» Exercise set
(a) In the text about AI and the IT services industry, what share of large firms' revenues do application managed services contribute?
(b) Write the next paragraph of the text on Jefferies' report about AI and IT services, picking up after its final sentence.

The global IT services industry is undergoing a structural shift due to the influence of artificial intelligence on the conventional revenue streams, as highlighted in a recent research report by Jefferies. The brokerage firm pointed out that the effect of artificial intelligence on the growth of managed services could result in revenue deflation and cyclicality, especially for Indian IT companies like Tata Consultancy Services and Infosys. The research report has emphasized the rising concerns among investors about the influence of generative artificial intelligence on the IT services industry.
Jefferies stated that AI-driven disruption in traditional IT outsourcing models is expected to shrink the managed services segment while accelerating demand for advisory and implementation work. The report emphasized that application managed services, which contribute 22–45 percent of revenues for large firms, may witness sharp pricing pressure. It also flagged risks linked to the impact of AI automation on IT outsourcing revenue, enterprise technology spending trends in 2026, and a structural shift in global IT services business models. The brokerage has cut price targets by up to 33 percent for select companies, warning that valuations may not fully reflect downside risks.

» Data
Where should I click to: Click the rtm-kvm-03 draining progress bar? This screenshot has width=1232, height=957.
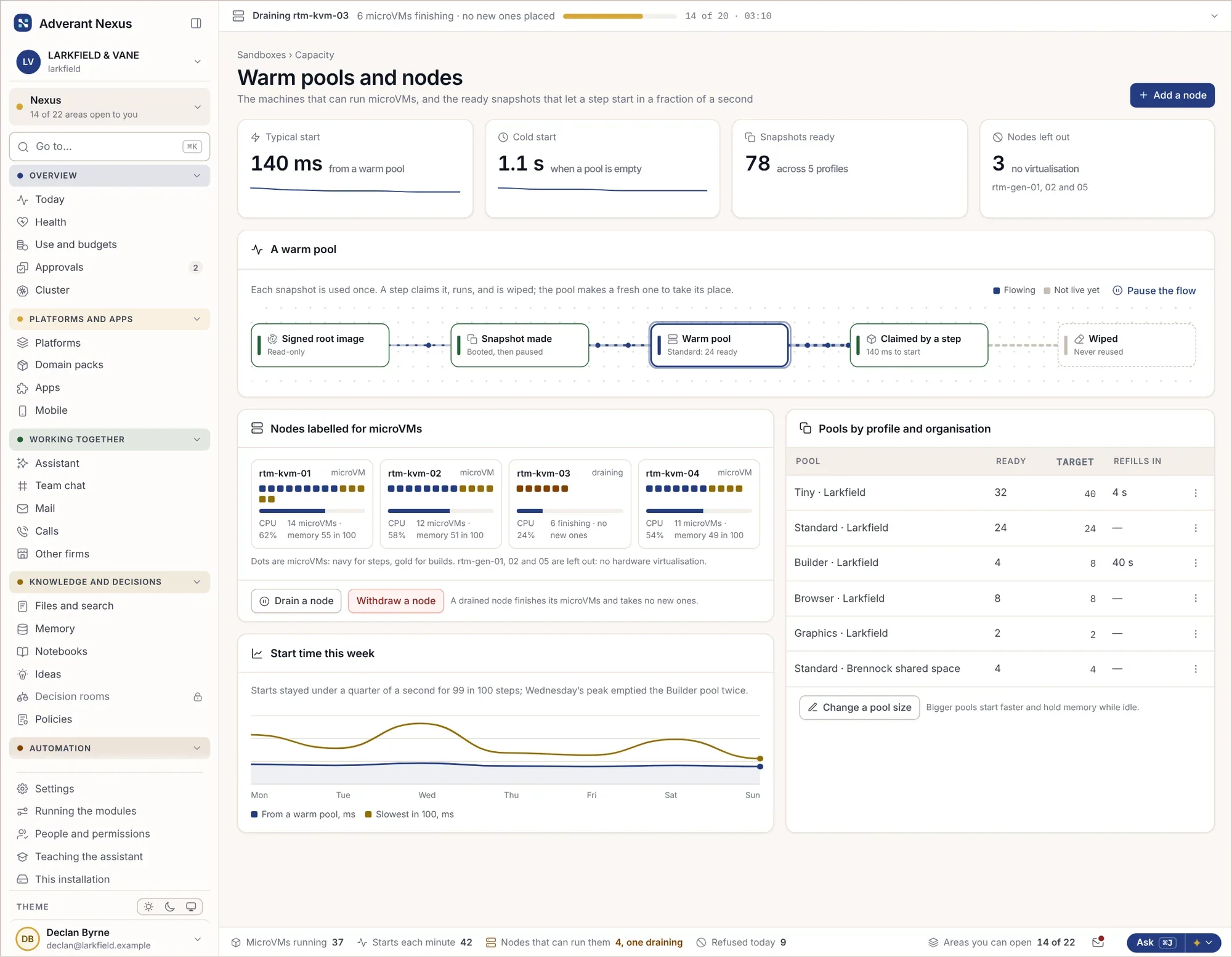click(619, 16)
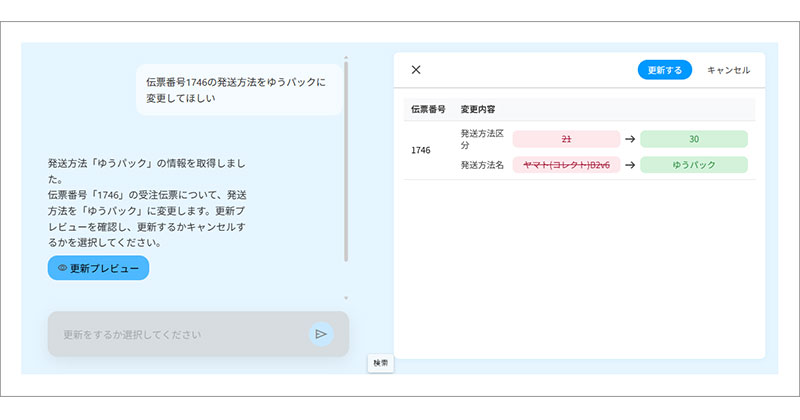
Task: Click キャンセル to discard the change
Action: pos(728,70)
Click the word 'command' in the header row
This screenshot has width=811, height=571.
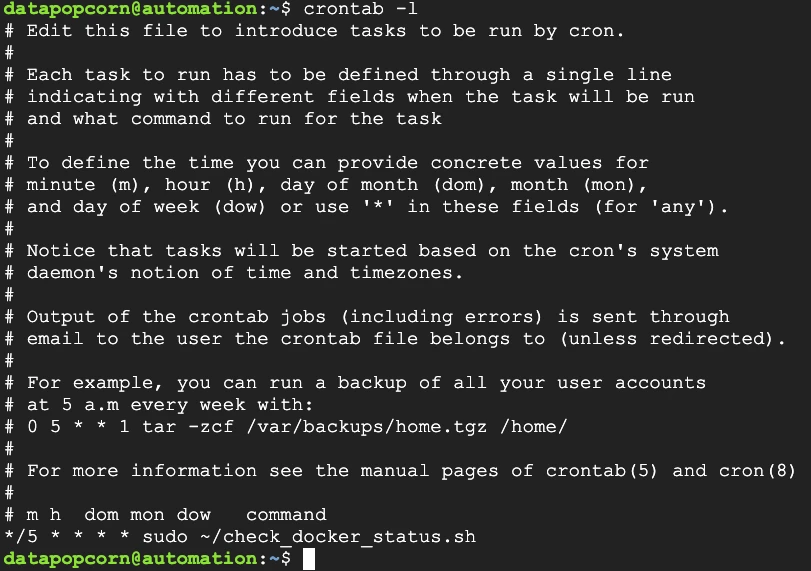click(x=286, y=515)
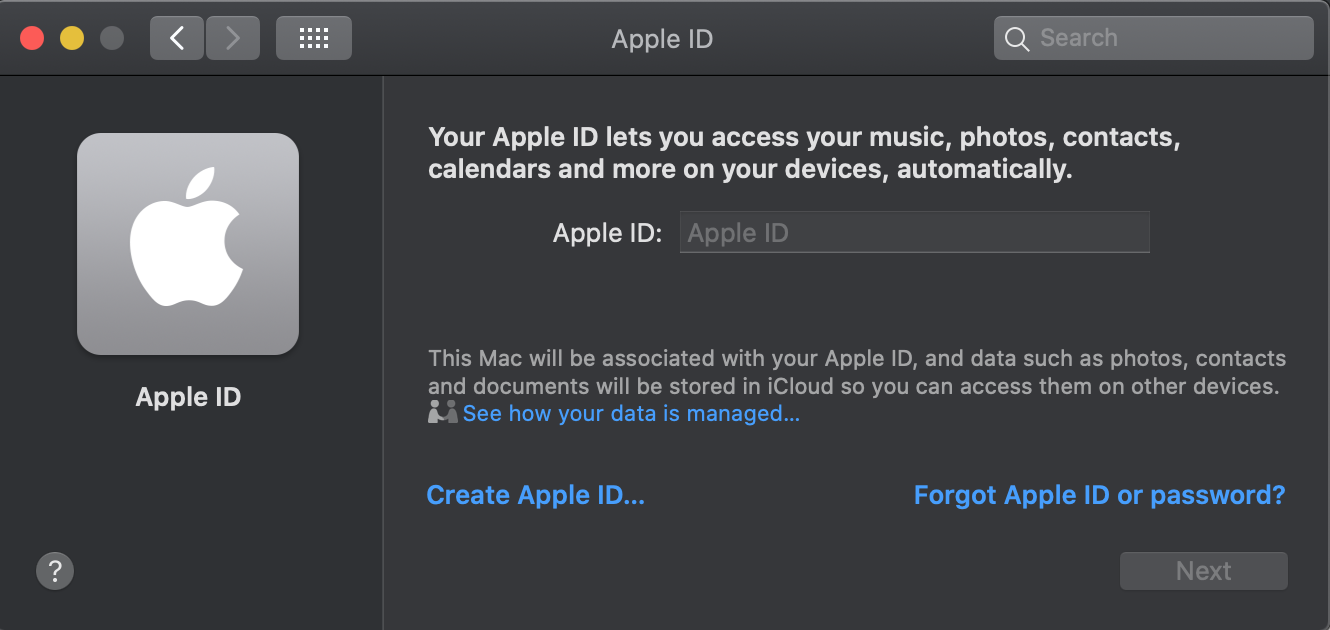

» Response list
(a) 22–45 percent

(b)
“While IT firms will remain relevant, the nature of client engagements is structurally shifting,” Jefferies said in its note titled P(AI)n Not Over Yet; Stay Selective. The firm added that rising advisory work could increase revenue cyclicality and require significant changes in talent strategy and operating models.
The warning follows market volatility triggered by advancements from Anthropic, whose Claude tools have intensified automation concerns. Shares of global firms including IBM declined sharply amid fears over legacy modernization demand. Jefferies outlined multiple growth scenarios, cautioning investors to factor structural risks into long-term expectations as AI-driven transformation accelerates.